レポーターの堅牢な性質のために、血液（100〜150μl）を少量の実験を通して、繰り返しコレクションを可能にする、尾の切り抜きから採取することができます。これはベースラインレベルへの復帰が続くタプシガルギン管理（ 図4）の後に上昇したレベルを観察タプシガルギンに応答してGLUC-SERCaMPリリースの長手方向の特徴付けのために有用でした。採血後の血漿サンプルを適切に処理することも重要です。このように、我々はSERCaMP前酵素アッセイ（ 図5）に72時間まで4℃で保存された血漿中で安定であることを実証しました。また、血漿試料を、少なくとも3回の凍結/ Tを受けることができます発光に対する影響を最小限に抑えます （図5）とサンザシのサイクル。実際には、我々は前に酵素アッセイを評価するには不必要な凍結融解サイクルを避けるため、-80℃で、すべてのサンプルを格納すると同時に、実験のすべてのサンプルを分析します。
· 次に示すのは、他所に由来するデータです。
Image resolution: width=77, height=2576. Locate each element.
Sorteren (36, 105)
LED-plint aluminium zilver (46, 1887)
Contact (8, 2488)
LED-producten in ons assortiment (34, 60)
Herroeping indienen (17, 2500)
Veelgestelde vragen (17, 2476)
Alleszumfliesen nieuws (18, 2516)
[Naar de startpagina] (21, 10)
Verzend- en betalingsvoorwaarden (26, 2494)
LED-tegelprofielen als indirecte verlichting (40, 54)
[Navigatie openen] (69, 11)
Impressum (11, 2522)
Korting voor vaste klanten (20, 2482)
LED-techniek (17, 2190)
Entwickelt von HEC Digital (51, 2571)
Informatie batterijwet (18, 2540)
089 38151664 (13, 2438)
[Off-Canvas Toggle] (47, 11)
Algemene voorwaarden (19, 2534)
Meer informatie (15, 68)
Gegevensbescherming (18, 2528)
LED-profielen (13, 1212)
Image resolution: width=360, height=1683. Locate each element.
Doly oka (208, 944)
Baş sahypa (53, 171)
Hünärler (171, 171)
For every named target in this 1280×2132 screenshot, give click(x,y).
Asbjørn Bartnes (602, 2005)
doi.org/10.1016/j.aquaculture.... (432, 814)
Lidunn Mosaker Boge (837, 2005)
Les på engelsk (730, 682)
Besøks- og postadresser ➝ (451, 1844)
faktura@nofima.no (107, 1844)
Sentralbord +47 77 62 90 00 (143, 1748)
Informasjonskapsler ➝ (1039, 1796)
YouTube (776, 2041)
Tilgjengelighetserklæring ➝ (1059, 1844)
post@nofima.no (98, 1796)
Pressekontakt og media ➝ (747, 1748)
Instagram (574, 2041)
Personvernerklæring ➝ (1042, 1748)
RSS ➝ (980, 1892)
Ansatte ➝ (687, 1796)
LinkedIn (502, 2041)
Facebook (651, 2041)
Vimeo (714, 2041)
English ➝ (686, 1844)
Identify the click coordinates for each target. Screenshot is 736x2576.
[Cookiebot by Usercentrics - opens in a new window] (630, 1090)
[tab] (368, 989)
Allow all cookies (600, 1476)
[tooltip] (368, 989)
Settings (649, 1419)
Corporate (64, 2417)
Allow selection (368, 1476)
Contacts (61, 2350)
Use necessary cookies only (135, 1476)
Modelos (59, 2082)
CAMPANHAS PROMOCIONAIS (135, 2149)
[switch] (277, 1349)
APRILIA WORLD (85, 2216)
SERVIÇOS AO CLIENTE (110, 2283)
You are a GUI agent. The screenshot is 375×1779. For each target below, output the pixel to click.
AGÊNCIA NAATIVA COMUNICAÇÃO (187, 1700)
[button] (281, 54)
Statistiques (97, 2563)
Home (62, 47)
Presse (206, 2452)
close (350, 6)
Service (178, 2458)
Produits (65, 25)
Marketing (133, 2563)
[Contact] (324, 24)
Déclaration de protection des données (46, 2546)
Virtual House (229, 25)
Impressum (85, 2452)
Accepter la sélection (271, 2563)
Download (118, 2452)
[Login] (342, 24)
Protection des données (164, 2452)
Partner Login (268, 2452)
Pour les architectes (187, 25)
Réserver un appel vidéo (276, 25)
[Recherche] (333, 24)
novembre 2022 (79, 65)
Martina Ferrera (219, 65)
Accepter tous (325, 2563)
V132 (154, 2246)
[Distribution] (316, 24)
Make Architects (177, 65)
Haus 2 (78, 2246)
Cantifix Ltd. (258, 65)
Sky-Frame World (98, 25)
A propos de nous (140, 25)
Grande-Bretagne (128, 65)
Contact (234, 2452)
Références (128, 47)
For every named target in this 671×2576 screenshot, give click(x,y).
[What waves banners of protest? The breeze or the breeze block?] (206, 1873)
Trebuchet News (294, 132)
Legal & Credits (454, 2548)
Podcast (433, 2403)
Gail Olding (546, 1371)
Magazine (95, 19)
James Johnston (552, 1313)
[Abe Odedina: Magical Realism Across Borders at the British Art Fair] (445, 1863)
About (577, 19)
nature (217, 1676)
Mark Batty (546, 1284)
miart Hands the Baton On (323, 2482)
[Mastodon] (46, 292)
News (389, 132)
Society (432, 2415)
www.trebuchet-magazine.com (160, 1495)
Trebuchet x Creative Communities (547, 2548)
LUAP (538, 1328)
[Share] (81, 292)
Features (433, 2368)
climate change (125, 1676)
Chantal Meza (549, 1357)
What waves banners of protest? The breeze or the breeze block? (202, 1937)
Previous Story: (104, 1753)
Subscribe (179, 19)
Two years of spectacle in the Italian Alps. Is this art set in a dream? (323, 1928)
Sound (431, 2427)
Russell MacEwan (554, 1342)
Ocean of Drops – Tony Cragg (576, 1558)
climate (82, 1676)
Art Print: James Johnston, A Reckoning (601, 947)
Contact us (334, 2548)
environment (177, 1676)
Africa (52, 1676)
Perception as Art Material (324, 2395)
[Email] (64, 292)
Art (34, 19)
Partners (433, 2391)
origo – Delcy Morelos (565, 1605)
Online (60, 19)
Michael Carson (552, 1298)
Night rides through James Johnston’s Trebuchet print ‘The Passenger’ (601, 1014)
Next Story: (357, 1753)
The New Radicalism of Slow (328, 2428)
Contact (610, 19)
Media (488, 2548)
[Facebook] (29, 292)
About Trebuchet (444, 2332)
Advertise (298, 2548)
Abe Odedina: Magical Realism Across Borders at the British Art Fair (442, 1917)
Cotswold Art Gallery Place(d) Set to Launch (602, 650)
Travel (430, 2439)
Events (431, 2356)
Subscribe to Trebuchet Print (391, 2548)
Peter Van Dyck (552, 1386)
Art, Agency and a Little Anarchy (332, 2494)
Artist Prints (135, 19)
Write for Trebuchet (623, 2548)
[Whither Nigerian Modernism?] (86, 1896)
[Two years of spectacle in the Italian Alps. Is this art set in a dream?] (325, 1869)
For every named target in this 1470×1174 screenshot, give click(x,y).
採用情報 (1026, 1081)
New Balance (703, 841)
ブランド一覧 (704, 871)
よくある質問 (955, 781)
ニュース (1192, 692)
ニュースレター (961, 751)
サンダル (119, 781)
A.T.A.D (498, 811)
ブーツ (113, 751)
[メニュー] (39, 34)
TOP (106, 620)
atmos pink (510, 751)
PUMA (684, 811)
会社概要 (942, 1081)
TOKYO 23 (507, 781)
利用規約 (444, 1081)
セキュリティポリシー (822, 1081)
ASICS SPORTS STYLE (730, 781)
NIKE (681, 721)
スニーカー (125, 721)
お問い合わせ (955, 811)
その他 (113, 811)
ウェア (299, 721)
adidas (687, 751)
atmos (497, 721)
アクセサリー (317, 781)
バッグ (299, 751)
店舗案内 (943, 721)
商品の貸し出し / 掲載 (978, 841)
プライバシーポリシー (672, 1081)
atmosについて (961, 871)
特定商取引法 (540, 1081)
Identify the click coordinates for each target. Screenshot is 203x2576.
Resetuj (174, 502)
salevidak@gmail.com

ERカルシウムの枯渇は、様々な疾患の病因に関与しています。それは、多くの場合、細胞の機能を妨害し、小胞体ストレス応答（UPR）の活性化を導く上流のイベントであると考えられています。 UPRは恒常的条件^{5を再確立}するために、ERで採用適応反応です。小胞体ストレスの慢性状態は、最終的に細胞死に至る、恒常性を回復するUPRの容量を超えています。 ERストレスとERカルシウム調節不全は、1型糖尿病、糖尿病性腎症、神経変性疾患および心臓血管dieases ⁵のような疾患において観察されます。カルシウム調節不全と疾病の病因との関係は、しかしながら、difficあります線引きするULT。 SERCaMP技術は、このように、疾患の発症と進行への洞察を提供し、動物の寿命にわたって、このプロセスを追跡する可能性を秘めています。また、ERのカルシウム調節不全を防止または補正するように設計された潜在的な治療薬の評価はSERCaMPの使用により評価することができます。最後に、GLUC-SERCaMPリリースが発生する疾患を同定することは疾患調節遺伝子治療の手段としてSERCaMPsとして分泌の治療用タンパク質またはペプチドを設計し、採用する機会を提供しています。

The authors have nothing to disclose.

This work was supported by the Intramural Research Program at the National Institute on Drug Abuse. We thank Doug Howard, Chris Richie, Lowella Fortuno, and Josh Hinkle for their contributions to developing this method.